The purpose of the work was to research ways to reduce the duration of the intermediate heat treatment mode of alloy steels while ensuring the required level of properties and reducing energy costs. For further mechanical processing of alloy rolled metal, it is necessary to obtain the original rolled product with a structure that has high plasticity and low hardness. In order to achieve the required mechanical properties, a special softening heat treatment is carried out - annealing at subcritical temperatures (A1 - 25...40 °С) with a long exposure. Thanks to annealing, structural transformations take place and the resulting structure has a granular morphology. Research has established that in steels with a mixed structure during annealing, structural transformations begin with thermodynamically less stable structures. For medium-carbon steels alloyed with such elements as chromium, molybdenum, vanadium, increasing the cooling rate after hot rolling by ~1.5 times makes it possible to obtain a structure that is more susceptible to annealing. Thus, for chrome-molybdenum steel, the structure consists of at least 80% bainite, ~15% ferrite and 5% pearlite. For chromium molybdenum vanadium steel, the basis of the structure is bainite (~90%), martensite (~5%) and ferrite (up to 5%).

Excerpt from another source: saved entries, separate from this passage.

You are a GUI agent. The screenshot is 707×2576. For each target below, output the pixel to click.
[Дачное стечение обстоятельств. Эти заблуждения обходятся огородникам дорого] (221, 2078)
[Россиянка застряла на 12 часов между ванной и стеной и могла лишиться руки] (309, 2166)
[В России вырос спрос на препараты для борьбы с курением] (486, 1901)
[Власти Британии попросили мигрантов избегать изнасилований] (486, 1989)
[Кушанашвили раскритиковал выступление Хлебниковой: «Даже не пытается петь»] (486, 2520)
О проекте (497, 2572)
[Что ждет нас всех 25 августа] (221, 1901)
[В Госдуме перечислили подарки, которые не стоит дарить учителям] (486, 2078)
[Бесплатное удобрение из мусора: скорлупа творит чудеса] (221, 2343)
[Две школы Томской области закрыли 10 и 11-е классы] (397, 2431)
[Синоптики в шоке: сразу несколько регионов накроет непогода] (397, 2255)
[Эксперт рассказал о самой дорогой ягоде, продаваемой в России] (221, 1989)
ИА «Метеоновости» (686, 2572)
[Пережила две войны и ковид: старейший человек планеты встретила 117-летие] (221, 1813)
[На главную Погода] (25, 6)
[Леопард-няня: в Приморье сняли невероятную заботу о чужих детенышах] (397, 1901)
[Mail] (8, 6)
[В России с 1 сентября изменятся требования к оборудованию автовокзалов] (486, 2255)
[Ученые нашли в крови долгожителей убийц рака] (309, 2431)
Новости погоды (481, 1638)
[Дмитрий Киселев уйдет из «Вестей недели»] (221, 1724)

In the resulting structures, upon subsequent annealing, structural transformations occur at reduced temperatures and require a shorter exposure time. The values of hardness and strength of the studied steels processed under the reduced regime decrease by 15-30%, and the plasticity indicators increase by ~50%. Obtaining such a structure after rolling makes it possible to speed up the intermediate thermal softening treatment, thereby reducing energy costs, and ensuring high plasticity of steel before mechanical processing (stamping, forging, etc.)